If we stop emitting greenhouse gases, in the best-case scenario, sea levels will continue to rise for several centuries to reach a rise of 1.5 meters; hot days with record heat will multiply as will torrential rains and storms. 

 If we continue at the current rate, we will reach +1.5°C in the period 2030-2035. Under these conditions, 100 million people would be affected by rising seas; the number of people with water insecurity would double, agricultural yields of cereals and fishing would decrease; a significant loss of biodiversity would be expected. Also, in a very graphic way, “when we put a ton of CO2 in the atmosphere, it represents at the end of the summer 3 square meters of ice floe less”. 

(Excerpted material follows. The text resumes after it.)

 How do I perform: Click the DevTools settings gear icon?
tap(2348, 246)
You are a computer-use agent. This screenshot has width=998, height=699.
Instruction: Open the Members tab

The COP21 promises are insufficient to achieve a stabilization trajectory of global warming: “If they are realized, they imply that global greenhouse gas emissions continue to increase until 2030. Whereas if we want to keep warming well below two degrees, emissions must fall by a quarter by 2030.”

However, Ms. Masson-Delmotte ends on a positive note by reviewing the solutions available to stabilize climate change. This would require decarbonizing energy production and its end uses, which seems feasible with the lowering of prices for renewables and the electrification of uses. It would also mean transforming cities and lifestyles by focusing on synergies and including the whole of society. “If we all act collectively now to reduce our greenhouse gas emissions, we have a chance that developments will continue at the current rate until 2050 and then stabilize.”

Coline Metta-Versmessen, Research Fellow Characterization of interactions between the Effort Sharing Regulation and the EU-ETS market.

[1] Valérie Masson-Delmotte, Quel Climat pour vous, vos enfants, vos petits-enfants ? Ed.  Bayard, 2021, 90 p.